When we think of ancient architectural marvels, our minds immediately conjure the Great Pyramid of Giza or the towering arches of the Colosseum. But what if one of the most staggering feats of ancient engineering has been hiding in plain sight, swallowed by a thick canopy of green and largely ignored by Western history books?
Deep within the dense rainforests of southwest Nigeria lies a secret so massive, it literally reshaped the earth.
A Colossal Secret Swallowed by the Jungle
Imagine a defensive trench system so impossibly huge that it forms a continuous, unbroken loop of 160 kilometers (100 miles). This is no simple ditch. It is a sprawling enclosure that swallows roughly 1,000 square kilometers—an area larger than the entire ancient city of Rome.

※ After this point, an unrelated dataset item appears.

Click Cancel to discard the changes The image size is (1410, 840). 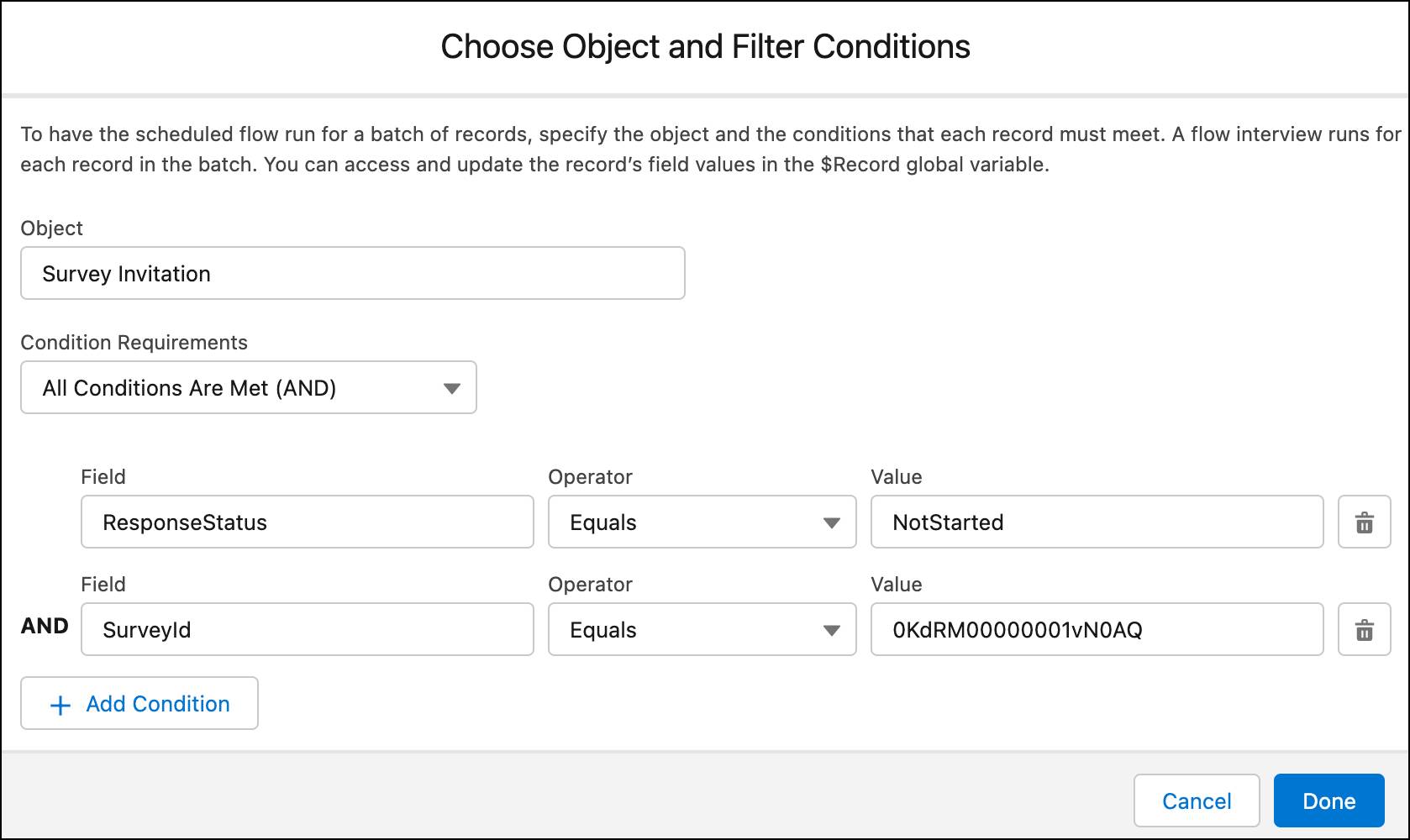(1196, 801)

Welcome to Sungbo’s Eredo.
Built by the Ijebu people, a powerful subgroup of the Yoruba, this monumental earthwork is a masterclass in medieval engineering. The trenches plunge to terrifying depths of up to 20 meters, with the excavated red earth piled high to create towering, impenetrable inner banks. To construct it, laborers moved an estimated 3.5 million cubic meters of earth. To put that staggering figure into perspective: that is more material than was used to build the Great Pyramid of Giza.

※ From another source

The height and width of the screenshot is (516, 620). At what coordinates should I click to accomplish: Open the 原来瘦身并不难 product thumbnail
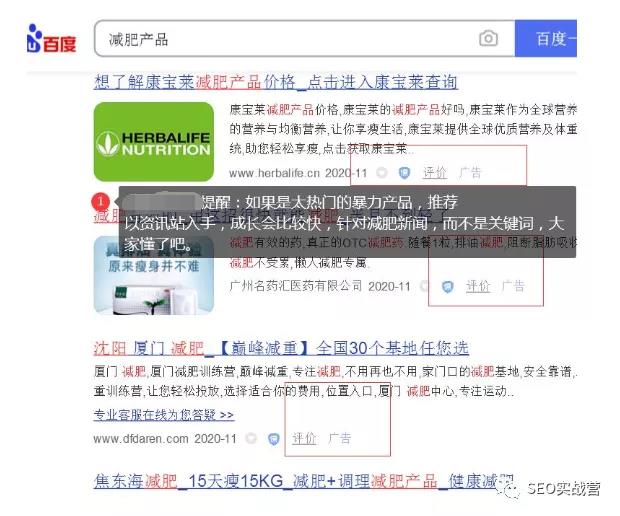point(154,275)
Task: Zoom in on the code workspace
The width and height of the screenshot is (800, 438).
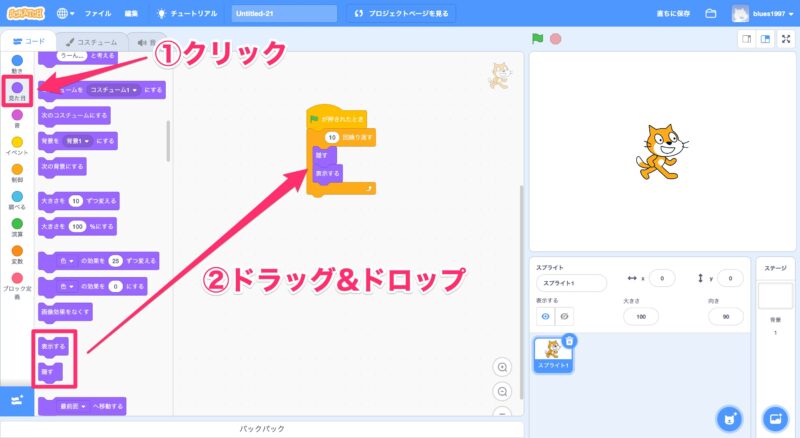Action: pos(504,367)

The Widow Who Outbuilt the Pharaohs
Who commands the construction of a monument that dwarfs the pyramids? According to local folklore, it wasn’t a tyrannical king or a paranoid warlord. It was a woman named Bilikisu Sungbo.
Legend dictates that Bilikisu was an unimaginably wealthy, fiercely independent, but childless widow. In an era where a person’s legacy was secured through bloodlines, she faced the terrifying prospect of her name fading into the mists of time. Refusing to be forgotten, she commissioned this 160-kilometer earthwork as a personal memorial. It was an ultimate power move—a monument so vast the world would have no choice but to remember her.
Over the centuries, local myths grew so grand that they intertwined her identity with the biblical Queen of Sheba. While historians note the timelines don’t align—Sungbo’s Eredo was built gradually between 800 and 1000 AD, centuries after the Queen of Sheba would have lived—the sheer magnitude of the myth speaks volumes about the awe the monument inspired.
Shattering the Illusions of the Past
For generations, outdated colonial narratives painted pre-colonial Africa as a landscape devoid of complex engineering or political centralization. Sungbo’s Eredo bulldozes that myth entirely.
The logistical nightmare of feeding, organizing, and directing the massive labor force required to excavate 3.5 million cubic meters of earth by hand points to a highly sophisticated, deeply organized society. The Eredo was far more than a vanity project; it was a brilliant piece of statecraft. It served as a formidable defensive barrier against rival kingdoms and slave raiders, while drawing a literal line in the jungle to define the spiritual and political boundaries of the Ijebu kingdom.
A Sacred Legacy Unearthed
For centuries, the dense canopy of the Nigerian rainforest acted as a protective shroud, preserving the steep, moss-covered walls from erosion and modern development. It remained a fiercely guarded local secret and a sacred site, oblivious to the wider world until it was brought to global archaeological attention in 1999 by British archaeologist Patrick Darling.
Today, Bilikisu Sungbo has achieved exactly what she set out to do. Her purported burial site within the Eredo remains a sacred pilgrimage destination, drawing Christians, Muslims, and followers of traditional African religions alike. They come to honor a legacy built not of stone, but of the very earth itself.
Sungbo’s Eredo stands as a profound testament to the ingenuity and monumental ambition of medieval West African civilizations—a thrilling reminder that history is always deeper, richer, and far more fascinating than what fits on a standard map.